Perry took over for McCracken in 1995, leading the Generals to five playoff appearances in five years, including two trips to the state quarterfinals and a berth in the 6A finals in 1999. His best coaching job came in 1997 when he coached the Generals to a 9-3 record and the second round of the playoffs as he fought off failing kidneys. The loss to Central-Phenix City in the second round turned out to be a blessing as he entered the hospital three days later for a kidney transplant, missing just nine days of work in the process.
He lost in overtime to Clay-Chalkville in the 1999 finals, then left Lee the following summer to join Tommy Tuberville’s staff at Auburn, first as director of NFL relations, then director of football operations from 2000-2008.
He returned to the high school ranks at St. Paul’s Episcopal in 2009-11, then took a job at St. James in 2012. In 19 years as a head coach, he compiled a 157-69 record. Most remarkably, 17 of his 19 teams earned playoff berths, including the last nine at St. James.
“He’s an outstanding man, first of all,” former Lee running back and current St. James athletic director Larry Ware said in a 2022 interview. “He’s an outstanding husband and father and he’s an outstanding leader. I don’t want to call him a coach because he’s been doing it so long, he is more than just a coach. He’s a leader of young men. A lot of what’s going on in the industry, he has it figured out. He has trusted his gut instinct and all the knowledge he has acquired over the years to lead and guide him through his spirituality and his coaching career. It has led to success everywhere he has been. The coaching world will be different in Alabama without him in it.”
Perry is the fourth winningest coach in Robert E. Lee history with 38 wins, behind McCracken (117), Tom Jones (104) and Jim Chafin (51). All four are in the Alabama High School Sports Hall of Fame.
He won more games than any other coach coach in St. James history finishing with a 92-37 record in 11 years the state title in ‘22, the first state for a Capital City Conference football program since 2003.
The school announced in December it will hold a dedication ceremony this fall naming the stadium in Perry’s honor.
While health issues had continued to plague him from time to time since his 1997 kidney transplant, he kept the focus on the players and only those closest to him knew the challenges he endured.
In 2016, an open date in the 10th week of the season allowed him to recover from a heart attack he suffered as he tried to prepare his team for the playoffs. In 2020, he had a tumorous kidney removed just two weeks before the start of the season and returned in time to coach the Trojans against Montgomery Academy.

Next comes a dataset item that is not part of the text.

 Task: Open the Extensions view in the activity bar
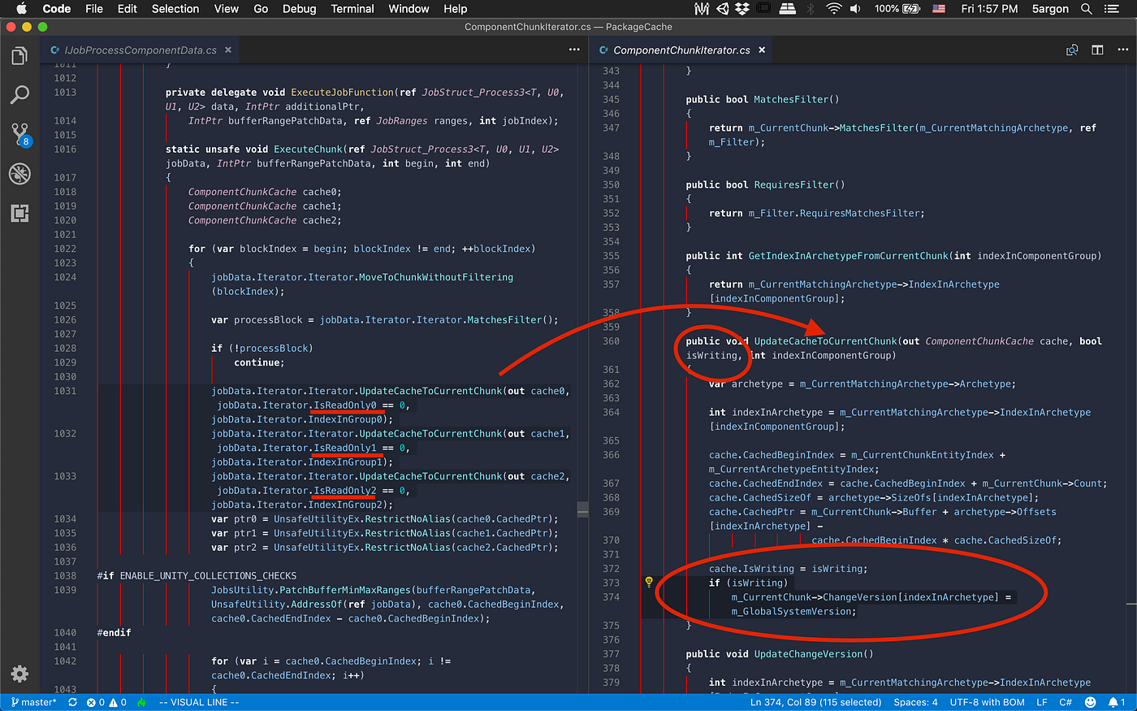[x=19, y=213]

He had planned to retire after the 2021 season, but elected to return in 2022 and led the Trojans to a 13-2 record and a win over Piedmont in the 3A state finals. Still, he needed 15 days of radiation on his lymph nodes through the month of September, quietly getting treatments in Alexander City before he was driven to school as he kept his condition a secret from his players.
“Through all of the medical issues he has gone through, I got to know him even better, him and his wife (Judy), and they’re super, super people,” former Alabama coach Mike DuBose said in a 2022 interview. “He’s gone through an awful lot and in the process of doing that he’s given back a lot to people, the game of football, the people who play and the people who care about football. He’s a real ambassador for the game, a class act.”
Cancer resurfaced in two different areas just prior to the 2025 season, making recovery a difficult, if not impossible, task. Still, as Perry always did, he handled his illness with a spiritual approach.
“The good Lord’s got this,” Perry said. “I don’t have it, He does. No amount of worrying is going to make it better. Just turn it all over to Him.”
Arrangements for Perry’s services will be announced later.